Colombo (AsiaNews) – Catholics, Buddhists and Hindus, Tamils and Sinhalese, have all welcomed the statement by Sri Lanka’s President Mahinda Rajapakse in which he said that a ‘peace zone’ would be established around the country’s most famous Marian shrine in Madhu at least during the main annual celebrations dedicated to Our Lady. The Catholic Church had made the proposal following the escalating conflict in the area between the Sri Lankan army and Tamil Tiger rebels. The shrine is located in a forest in the diocese of Mannar, about 220 kilometres north of the capital in a region currently under rebel control and so off-limits to pilgrims.
According to the Catholic Sinhalese weekly Ganartha Pradeepaya, Mr Rajapakse committed himself to the ‘peace zone’ idea during a recent visit (May 29) with some of the country’s Catholic bishops.
The Catholic delegation that spoke to the president included Mgr Oswald Gomis, archbishop of Colombo, Mgr Rayappu Joseph, of Mannar, Mgr Valence Mendis, of Chilaw, and Fr Ranjith Madurawela, director general of Catholic schools in the capital Colombo.
“The government has taken the necessary steps to ensure pilgrims’ safety,” the president told Catholic leaders.
If the ‘peace zone’ could set up quickly thousands of pilgrims might come to the Madhu Shrine for the annual pilgrimage on August 15, Feast of the Assumption.
The ancient statue of Mary that is preserved in the shrine is an object of deep devotion. Following the 2002 cease-fire between military and rebels, hundreds of thousands of people began visiting the shrine for the main celebrations in July, August and October.

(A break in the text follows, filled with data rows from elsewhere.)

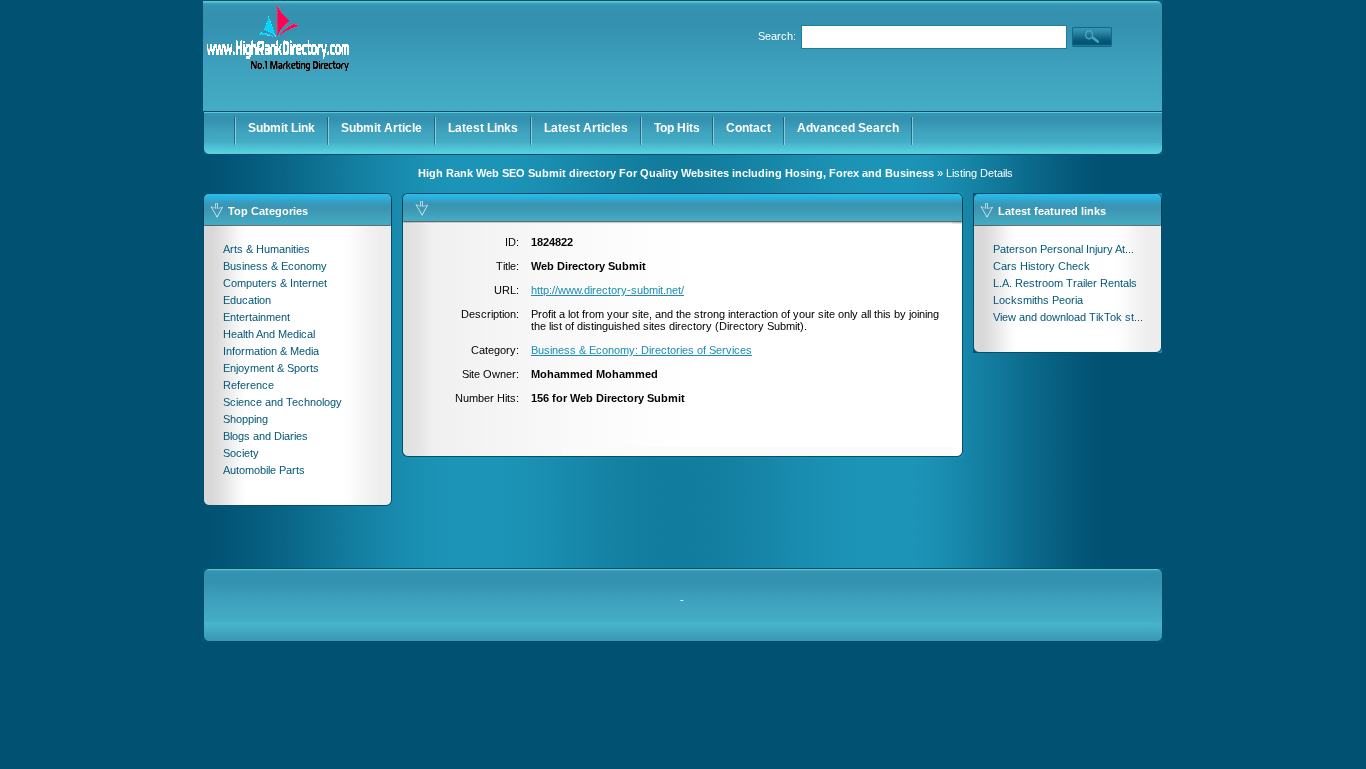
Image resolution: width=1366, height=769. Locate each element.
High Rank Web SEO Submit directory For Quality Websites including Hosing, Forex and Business (676, 173)
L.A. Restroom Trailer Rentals (1065, 283)
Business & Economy (275, 266)
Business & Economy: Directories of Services (641, 350)
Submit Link (281, 128)
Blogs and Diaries (265, 436)
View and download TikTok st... (1068, 317)
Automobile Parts (264, 470)
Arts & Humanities (266, 249)
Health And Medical (269, 334)
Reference (248, 385)
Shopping (245, 419)
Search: (777, 36)
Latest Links (483, 128)
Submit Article (381, 128)
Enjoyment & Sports (271, 368)
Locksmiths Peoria (1038, 300)
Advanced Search (848, 128)
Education (247, 300)
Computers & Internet (275, 283)
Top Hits (677, 128)
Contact (748, 128)
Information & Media (271, 351)
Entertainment (256, 317)
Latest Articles (586, 128)
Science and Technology (282, 402)
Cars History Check (1041, 266)
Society (241, 453)
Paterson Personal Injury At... (1063, 249)
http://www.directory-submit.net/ (607, 290)
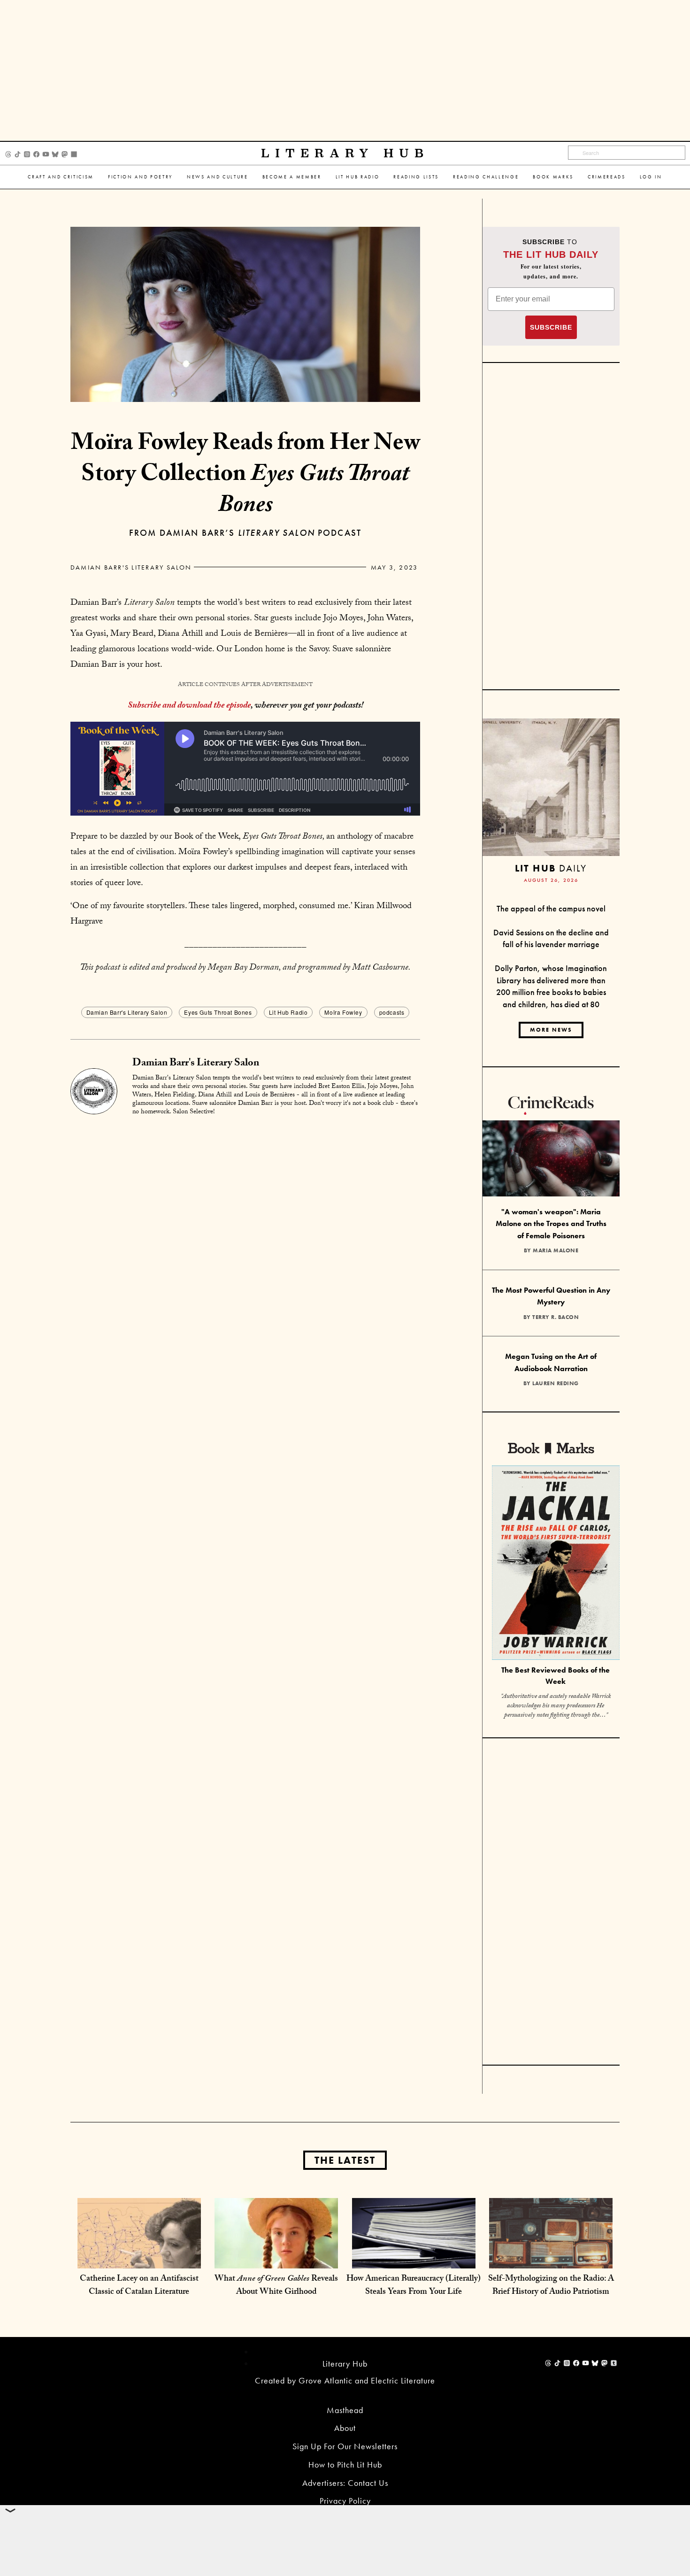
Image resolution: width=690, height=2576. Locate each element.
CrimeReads (607, 177)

“I am happy to hear the president say that he will guarantee the faithful safety during the traditional celebrations in Madhu Shrine,” wrote a Ganartha Pradeepaya reader. “But I hope that he will be able to ensure that the ‘peace zone’ become a year-round reality. In any event, as Catholics we appreciate his commitment.”
Before this “useless war” began, Philomina Kannangara, 78, was a constant visitor to Our Lady of Madhu for 30 years. The Tamil woman told AsiaNews that “when the whole family went on pilgrimage to the shrine, it was a moment of great joy and unity. At least now I can go back for one last time before I die.”
L.K. Karunarthna, a Buddhist from Colombo, also appreciated Rajapakse’s “words of peace.” But “let us home they are not just an empty statement,” he said.
In 1999 the Madhu Shrine was damaged during clashes that left 35 people dead. In the 1990s it served as a refugee camp for thousands of Tamil civilians.